King of Nepal
- Reign: 1140–1147
- Predecessor: Manadeva
- Successor: Aanandadeva
- Dynasty: Thakuri
- Religion: Hinduism

= Narendradeva (Thakuri dynasty) =

12th-century King of Nepal

Narendradeva (नरेन्द्रदेव) was a Thakuri king of Nepal who reigned from c. 1140–1147.

== Life ==
Narendradeva was a brother of Indradeva. Indradeva had ruled from c. 1126 instead of the then heir apparent, Mahendradeva, a son of Simhadeva. Narendradeva started as a governor of Bhadgaon during the reign of Indradeva. He kept that position until Indradeva's son Manadeva died. Manadeva had no children and Narendradeva succeeded his nephew as the king.
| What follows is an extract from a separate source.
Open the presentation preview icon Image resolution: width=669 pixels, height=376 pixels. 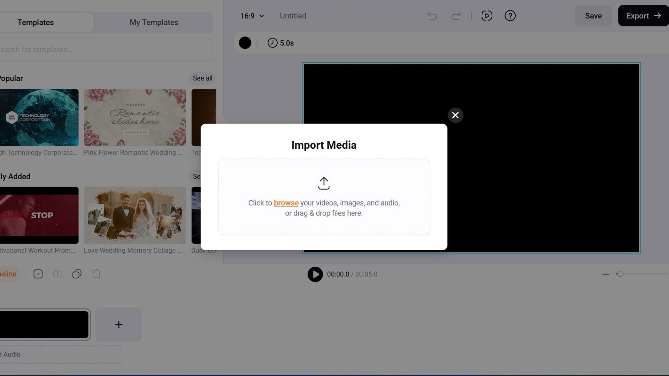487,15
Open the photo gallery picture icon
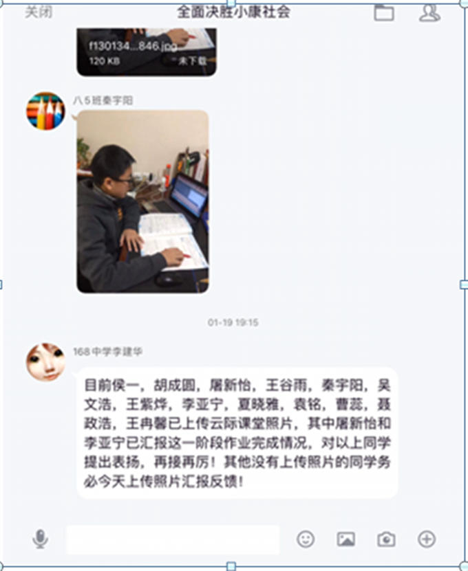 click(x=345, y=539)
Narendradeva did not have any legitimate heirs and was succeeded by Aanandadeva, a son of Simhadeva, in 1147.

== Bibliography ==

- Petech, Luciano (1984). "Medieval History of Nepal"
- Regmi, D.R. (1965). "Medieval Nepal. Part I (Early Medieval Period 750–1530 A.D.)"
- Shaha, Rishikesh (1990). "Ancient and Medieval Nepal"
- Regmi, Mahesh C. (1971). "Regmi Research Series"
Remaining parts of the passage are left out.